▸ Tasks for this exercise
(a) In the text on avascular necrosis, how long without oxygen does it take for osteocyte necrosis to occur?
(b) Reproduce the avascular necrosis text word for word from "Osteocyte necrosis occurs" to "is likely multifactorial.".

══ Text section ══

Osteocyte necrosis occurs after approximately 3 hours of anoxia, but histological signs of osteocyte death do not appear until approximately 24 to 72 hours after oxygen deprivation [6] . Interruption of the vascular supply and resultant necrosis of marrow, medullary bone, and cortex are theorized to be caused by the mechanisms listed below. However, individual patients usually have more than one risk factor; this indicates that the pathogenesis of AVN is likely multifactorial.

  • Vascular occlusion: This is characterized by the interruption of the extraosseous blood supply via factors such as direct trauma (eg, fracture, dislocation), nontraumatic stress, and stress fracture.

  • Altered lipid metabolism: Animal studies have led to the hypothesis that increased levels of serum lipids leads to lipid deposition in the femoral head, causing femoral hypertension and ischemia. [7] Lipid-level–lowering drugs in animals reverse this process. Corticosteroid administration was associated with fat emboli in the femoral heads of rabbits. [8]

  • Intravascular coagulation: Disorders of the coagulation system have been implicated in the pathogenesis of AVN. Typically, it is a secondary event triggered by a familial thrombophilia, hypercholesterolemia, allograft organ rejection, other disorders (eg, infection, malignancy), or pregnancy.

  • Healing process: Necrotic bone triggers a process of repair that includes osteoclasts, osteoblasts, histiocytes, and vascular elements. Osteoblasts build new bone on top of the dead bone, leading to a thick scar that prevents revascularization of the necrotic bone, with resultant abnormal joint remodeling and joint dysfunction.

  • Primary cell death: Osteocyte death without other features of AVN has been seen in renal transplant patients, as well as in patients receiving steroids and those who consume significant amounts of alcohol.

═══
══ Material supplied ══

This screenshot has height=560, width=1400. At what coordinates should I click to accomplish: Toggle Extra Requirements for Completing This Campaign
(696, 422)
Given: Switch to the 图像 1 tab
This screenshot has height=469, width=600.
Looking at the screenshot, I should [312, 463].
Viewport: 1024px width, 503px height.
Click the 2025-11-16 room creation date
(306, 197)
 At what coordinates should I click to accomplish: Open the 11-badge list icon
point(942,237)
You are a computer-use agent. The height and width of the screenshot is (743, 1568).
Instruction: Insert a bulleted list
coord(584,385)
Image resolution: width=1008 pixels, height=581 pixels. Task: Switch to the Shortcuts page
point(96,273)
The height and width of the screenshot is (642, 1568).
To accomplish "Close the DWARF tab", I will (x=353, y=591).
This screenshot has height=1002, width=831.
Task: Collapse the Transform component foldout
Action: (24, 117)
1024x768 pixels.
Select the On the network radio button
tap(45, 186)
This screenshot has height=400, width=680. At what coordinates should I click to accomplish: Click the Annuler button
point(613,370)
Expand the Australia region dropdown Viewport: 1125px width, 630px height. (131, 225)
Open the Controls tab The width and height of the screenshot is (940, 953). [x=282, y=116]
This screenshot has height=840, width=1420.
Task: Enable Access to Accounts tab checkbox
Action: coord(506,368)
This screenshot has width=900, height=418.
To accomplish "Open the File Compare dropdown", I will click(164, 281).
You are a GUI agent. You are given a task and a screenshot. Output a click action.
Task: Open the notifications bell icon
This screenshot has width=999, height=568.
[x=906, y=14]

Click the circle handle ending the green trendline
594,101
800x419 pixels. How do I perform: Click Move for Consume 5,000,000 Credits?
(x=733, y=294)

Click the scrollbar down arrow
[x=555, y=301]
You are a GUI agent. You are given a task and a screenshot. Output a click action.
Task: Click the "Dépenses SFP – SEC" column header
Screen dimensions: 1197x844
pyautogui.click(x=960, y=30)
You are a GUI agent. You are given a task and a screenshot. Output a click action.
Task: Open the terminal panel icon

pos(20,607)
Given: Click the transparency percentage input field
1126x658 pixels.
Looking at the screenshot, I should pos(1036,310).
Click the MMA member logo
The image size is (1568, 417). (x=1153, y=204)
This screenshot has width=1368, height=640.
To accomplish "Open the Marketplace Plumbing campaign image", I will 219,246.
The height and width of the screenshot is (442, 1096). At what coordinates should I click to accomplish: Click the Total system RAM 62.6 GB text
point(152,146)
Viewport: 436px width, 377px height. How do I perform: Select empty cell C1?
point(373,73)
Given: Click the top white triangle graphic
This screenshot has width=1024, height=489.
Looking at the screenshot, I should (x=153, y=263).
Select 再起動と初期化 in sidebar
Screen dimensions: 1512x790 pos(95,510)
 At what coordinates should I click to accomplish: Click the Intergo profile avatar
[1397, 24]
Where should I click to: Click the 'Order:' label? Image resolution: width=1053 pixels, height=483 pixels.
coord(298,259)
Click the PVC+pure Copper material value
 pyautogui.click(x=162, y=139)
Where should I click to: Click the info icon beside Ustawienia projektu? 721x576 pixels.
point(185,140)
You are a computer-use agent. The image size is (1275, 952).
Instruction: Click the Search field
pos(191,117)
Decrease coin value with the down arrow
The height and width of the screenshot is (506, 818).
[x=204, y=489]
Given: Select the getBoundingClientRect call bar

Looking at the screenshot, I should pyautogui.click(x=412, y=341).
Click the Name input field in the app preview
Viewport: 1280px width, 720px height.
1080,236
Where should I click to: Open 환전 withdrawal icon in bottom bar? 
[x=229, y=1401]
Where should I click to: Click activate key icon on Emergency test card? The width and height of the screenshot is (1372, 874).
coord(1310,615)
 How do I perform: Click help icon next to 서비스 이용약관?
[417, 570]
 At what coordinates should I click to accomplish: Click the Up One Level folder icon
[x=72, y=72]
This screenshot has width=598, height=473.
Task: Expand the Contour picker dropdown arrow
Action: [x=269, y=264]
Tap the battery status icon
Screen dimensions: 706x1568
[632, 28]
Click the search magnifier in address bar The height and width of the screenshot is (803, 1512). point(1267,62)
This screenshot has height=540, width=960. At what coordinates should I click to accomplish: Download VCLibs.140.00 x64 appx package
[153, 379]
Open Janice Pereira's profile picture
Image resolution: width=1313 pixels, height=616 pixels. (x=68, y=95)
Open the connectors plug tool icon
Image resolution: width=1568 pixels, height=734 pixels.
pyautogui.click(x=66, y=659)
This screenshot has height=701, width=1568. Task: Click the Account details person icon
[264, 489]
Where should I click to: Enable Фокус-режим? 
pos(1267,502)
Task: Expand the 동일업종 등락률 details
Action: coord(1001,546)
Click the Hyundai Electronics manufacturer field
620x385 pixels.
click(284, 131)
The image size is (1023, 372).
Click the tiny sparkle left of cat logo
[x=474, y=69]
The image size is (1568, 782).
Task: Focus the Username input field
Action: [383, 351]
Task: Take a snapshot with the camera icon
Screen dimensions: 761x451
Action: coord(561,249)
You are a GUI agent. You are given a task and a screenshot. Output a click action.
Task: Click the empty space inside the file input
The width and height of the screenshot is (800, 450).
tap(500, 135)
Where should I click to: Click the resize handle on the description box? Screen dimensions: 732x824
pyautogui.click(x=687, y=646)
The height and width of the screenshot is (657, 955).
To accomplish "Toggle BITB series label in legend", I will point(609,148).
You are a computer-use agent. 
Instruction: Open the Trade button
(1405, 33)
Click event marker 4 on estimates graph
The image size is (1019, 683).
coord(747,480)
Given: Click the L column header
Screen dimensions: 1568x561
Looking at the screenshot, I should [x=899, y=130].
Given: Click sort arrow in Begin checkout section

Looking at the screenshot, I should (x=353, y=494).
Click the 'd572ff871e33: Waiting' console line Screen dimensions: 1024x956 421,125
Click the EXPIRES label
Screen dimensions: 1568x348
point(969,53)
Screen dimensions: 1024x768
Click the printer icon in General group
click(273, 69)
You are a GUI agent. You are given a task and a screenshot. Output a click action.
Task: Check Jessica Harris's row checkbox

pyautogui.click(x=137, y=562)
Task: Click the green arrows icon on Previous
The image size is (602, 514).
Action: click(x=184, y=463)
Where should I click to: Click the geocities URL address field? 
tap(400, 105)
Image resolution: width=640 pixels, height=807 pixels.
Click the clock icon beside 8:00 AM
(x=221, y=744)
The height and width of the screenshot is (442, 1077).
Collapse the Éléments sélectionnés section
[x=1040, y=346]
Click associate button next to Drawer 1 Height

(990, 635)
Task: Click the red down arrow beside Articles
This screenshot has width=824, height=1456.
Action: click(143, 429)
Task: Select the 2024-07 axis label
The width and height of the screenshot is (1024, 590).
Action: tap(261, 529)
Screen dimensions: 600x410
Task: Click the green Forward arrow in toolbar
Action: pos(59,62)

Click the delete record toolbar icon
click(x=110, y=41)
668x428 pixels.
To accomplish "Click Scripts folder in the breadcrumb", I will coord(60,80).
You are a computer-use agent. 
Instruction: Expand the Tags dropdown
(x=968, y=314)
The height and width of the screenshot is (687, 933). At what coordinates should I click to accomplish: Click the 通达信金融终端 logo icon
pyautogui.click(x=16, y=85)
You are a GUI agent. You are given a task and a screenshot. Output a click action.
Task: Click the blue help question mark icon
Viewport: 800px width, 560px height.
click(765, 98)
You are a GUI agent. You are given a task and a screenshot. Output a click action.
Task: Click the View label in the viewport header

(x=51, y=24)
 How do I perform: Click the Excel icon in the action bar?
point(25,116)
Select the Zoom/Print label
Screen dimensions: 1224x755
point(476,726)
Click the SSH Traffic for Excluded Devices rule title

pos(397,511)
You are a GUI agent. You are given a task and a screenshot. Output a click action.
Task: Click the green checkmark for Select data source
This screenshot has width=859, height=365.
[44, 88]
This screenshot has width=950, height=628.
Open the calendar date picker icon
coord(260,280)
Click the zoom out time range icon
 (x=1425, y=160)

═══

▸ Set of answers
(a) Approximately 3 hours of anoxia.

(b)
Osteocyte necrosis occurs after approximately 3 hours of anoxia, but histological signs of osteocyte death do not appear until approximately 24 to 72 hours after oxygen deprivation [6] . Interruption of the vascular supply and resultant necrosis of marrow, medullary bone, and cortex are theorized to be caused by the mechanisms listed below. However, individual patients usually have more than one risk factor; this indicates that the pathogenesis of AVN is likely multifactorial.